So picke ich anmutig in den Apfel und werfe der Hylianerin einen kessen Blick zu. »Bin gespannt, wie du das anstellst.«
Unter dem anstößigen Schimmer meiner Augen wird Shania rot. Verlegen wendet sie den Blick von mir ab. Ich wette, dass sie geradeeben an gestern Nacht denkt. Während ich weiter in meinen Apfel hineinpicke, schweift mein Blick von Shania zu dem Baum hinter ihr ab. Vogelbeeren! Die rot-leuchtendenden Früchte hängen traubenähnlich an den dünnen Ästen umgeben von den langfingrigen, grünen Blättern.
»Vergiss den grünen Apfel!«, murmle ich mehr zu mich selbst, nachdem ich den Apfel verputzt habe. »Da gibt es etwas noch viel Besseres!«
Verwirrt schaut mir Shania dabei zu, wie ich die Apfelreste wegwerfe, mich von meinem Platz erhebe und zu dem Baum hinüberschreite. Ich recke mich ein wenig, um an den nächst gelegenen Ast heranzukommen und picke die schmackhaften Vogelbeeren direkt vom Geäst. Schon bald schmunzelt mich Shania an. Offenbar mache ich einen höchst vergnüglichen Eindruck.
»Wie ich sehe, schmeckt es dir. Für dich muss Hyrule wohl ein einziges Schlaraffenland sein. Gestern die Melonen, heute die... Äh, was ist das eigentlich?«
»Vogelbeeren!«, antworte ich ihr schmatzend. »Ich kenne keinen Ort, wo sie nicht wachsen. Aber meistens haben die Vögel schon davon genascht.«
»Und wie schmecken die Vogelbeeren?«, will Shania wissen und erhebt sich von dem Felsen.

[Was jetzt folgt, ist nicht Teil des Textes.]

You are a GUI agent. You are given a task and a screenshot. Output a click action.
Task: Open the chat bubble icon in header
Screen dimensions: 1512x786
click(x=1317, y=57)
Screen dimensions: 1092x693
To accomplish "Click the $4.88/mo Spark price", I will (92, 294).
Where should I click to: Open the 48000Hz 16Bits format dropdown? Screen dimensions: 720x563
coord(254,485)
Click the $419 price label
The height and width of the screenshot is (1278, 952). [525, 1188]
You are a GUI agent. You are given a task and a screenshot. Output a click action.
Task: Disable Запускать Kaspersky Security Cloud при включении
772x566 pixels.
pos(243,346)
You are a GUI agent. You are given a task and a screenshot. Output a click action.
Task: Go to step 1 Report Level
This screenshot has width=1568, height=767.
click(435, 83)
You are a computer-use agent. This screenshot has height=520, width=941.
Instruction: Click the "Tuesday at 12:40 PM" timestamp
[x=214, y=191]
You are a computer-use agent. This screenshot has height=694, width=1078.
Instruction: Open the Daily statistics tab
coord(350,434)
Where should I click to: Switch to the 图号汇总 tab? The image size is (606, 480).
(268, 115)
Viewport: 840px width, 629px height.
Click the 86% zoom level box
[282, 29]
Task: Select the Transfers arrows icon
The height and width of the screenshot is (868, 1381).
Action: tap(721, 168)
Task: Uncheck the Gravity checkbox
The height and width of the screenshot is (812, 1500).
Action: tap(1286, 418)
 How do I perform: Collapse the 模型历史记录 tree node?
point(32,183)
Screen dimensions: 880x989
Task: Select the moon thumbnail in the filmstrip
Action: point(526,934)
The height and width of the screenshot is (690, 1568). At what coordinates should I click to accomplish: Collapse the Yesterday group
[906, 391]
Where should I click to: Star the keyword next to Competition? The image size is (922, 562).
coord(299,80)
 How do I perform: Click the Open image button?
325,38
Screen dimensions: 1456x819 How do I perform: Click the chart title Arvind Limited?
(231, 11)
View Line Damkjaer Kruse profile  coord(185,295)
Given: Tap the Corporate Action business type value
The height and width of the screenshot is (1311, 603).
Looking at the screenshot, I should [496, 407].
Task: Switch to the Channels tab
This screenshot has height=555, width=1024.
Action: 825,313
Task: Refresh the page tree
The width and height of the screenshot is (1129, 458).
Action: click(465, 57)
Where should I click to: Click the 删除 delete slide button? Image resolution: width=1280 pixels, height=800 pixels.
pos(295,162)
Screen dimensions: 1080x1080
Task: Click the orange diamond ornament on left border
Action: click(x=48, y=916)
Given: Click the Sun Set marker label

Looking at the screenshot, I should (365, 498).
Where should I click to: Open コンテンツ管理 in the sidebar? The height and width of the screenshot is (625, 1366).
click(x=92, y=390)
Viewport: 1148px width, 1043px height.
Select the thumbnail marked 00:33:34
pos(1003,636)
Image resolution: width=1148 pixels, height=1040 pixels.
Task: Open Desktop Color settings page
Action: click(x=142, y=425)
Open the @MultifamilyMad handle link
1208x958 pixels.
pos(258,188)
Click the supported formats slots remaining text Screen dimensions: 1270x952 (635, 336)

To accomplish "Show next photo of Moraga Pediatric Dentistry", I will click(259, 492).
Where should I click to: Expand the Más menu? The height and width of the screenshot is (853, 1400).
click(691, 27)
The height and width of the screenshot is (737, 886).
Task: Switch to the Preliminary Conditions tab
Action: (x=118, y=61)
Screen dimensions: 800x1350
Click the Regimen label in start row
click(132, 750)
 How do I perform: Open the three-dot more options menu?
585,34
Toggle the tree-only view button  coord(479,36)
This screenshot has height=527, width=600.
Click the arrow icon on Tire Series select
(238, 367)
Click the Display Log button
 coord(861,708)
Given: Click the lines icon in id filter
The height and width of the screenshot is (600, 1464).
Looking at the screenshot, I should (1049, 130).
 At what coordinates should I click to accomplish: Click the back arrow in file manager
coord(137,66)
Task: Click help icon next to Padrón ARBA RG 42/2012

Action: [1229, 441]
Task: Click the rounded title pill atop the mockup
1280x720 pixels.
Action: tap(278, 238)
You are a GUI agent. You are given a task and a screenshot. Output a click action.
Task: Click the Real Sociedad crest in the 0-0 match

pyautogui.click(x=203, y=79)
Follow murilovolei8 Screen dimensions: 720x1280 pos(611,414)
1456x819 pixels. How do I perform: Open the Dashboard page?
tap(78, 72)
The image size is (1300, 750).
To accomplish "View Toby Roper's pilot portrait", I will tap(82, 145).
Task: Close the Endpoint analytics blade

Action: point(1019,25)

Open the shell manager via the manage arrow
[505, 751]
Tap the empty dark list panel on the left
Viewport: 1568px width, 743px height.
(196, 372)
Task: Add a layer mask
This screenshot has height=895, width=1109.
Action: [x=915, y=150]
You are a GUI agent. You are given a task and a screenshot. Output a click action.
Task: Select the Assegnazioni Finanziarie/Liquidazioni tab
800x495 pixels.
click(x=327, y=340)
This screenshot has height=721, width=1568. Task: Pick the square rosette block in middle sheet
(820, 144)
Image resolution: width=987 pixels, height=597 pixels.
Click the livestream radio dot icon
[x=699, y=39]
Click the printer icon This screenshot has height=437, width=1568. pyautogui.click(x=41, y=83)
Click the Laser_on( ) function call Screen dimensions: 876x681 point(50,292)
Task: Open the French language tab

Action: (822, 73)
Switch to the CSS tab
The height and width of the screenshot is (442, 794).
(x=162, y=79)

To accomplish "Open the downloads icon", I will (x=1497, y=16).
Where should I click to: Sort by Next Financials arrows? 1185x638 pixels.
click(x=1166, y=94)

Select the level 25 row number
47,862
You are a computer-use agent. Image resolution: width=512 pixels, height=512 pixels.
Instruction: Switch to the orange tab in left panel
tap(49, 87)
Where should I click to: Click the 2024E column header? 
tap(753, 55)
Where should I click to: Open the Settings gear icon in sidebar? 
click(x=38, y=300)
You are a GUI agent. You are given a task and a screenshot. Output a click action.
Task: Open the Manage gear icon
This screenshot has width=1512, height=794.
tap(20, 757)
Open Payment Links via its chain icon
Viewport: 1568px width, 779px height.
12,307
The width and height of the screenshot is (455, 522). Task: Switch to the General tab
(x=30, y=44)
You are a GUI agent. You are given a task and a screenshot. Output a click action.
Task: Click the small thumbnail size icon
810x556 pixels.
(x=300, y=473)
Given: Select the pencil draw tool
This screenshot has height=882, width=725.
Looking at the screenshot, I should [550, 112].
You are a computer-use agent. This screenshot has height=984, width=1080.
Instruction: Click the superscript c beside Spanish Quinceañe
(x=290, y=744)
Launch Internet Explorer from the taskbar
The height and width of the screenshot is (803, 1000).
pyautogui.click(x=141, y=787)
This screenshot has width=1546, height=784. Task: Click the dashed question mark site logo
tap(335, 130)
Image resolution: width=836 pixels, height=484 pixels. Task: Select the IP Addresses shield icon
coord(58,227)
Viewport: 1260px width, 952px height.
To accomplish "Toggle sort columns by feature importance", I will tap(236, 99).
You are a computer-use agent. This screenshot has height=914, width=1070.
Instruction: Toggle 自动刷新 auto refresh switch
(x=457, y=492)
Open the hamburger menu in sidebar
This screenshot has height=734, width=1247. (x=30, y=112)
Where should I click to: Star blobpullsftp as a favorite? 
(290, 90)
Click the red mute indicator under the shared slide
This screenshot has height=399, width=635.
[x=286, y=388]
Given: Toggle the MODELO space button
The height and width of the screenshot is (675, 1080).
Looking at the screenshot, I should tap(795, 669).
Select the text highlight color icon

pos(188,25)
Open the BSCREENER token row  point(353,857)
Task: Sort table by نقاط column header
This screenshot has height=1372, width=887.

»Hervorragend!«, erwidere ich ihr und picke bereits nach der nächsten Beere. »Ich würde dir ja gerne welche anbieten, aber leider sind Vogelbeeren für Hylianer giftig. Also lass lieber die Finger davon.«
Nun pflücke ich mit dem Flügel einen kleinen Vorrat. Shania steht plötzlich neben mir und beobachtet mich dabei vergnügt.
»Bist du sicher? Vielleicht ist es nur ein Mythos?« Die Hylianerin klingt zwar scherzend, dennoch kann man bei ihr nicht sicher sein.
Augenblicklich lasse ich von dem Ast ab, den ich soeben im Flügel halte und werfe meiner Kleinen einen warnenden Blick zu.
»Pfoten weg!«, dabei betone ich jede Silbe einzeln.
Shania umarmt mich von hinten. Ihren Kopf legt sie auf meine Schulter ab und schaut dabei die Beeren an. »Vielleicht hast du das mit den giftigen Beeren ja nur erfunden, weil du den ganzen Baum für dich allein haben willst, als Rache für den grünen Apfel.«
»Shania...« Ergeben seufze ich über dieses Mädchen. »Was denkst du? Warum werden die Vogelbeeren, Vogelbeeren heißen?«
»Weil Vögel sie gerne essen? Hey, sie könnten eigentlich auch Orni-Beeren heißen!« Shania lacht, strahlt dabei verzaubernd über das ganze Gesicht.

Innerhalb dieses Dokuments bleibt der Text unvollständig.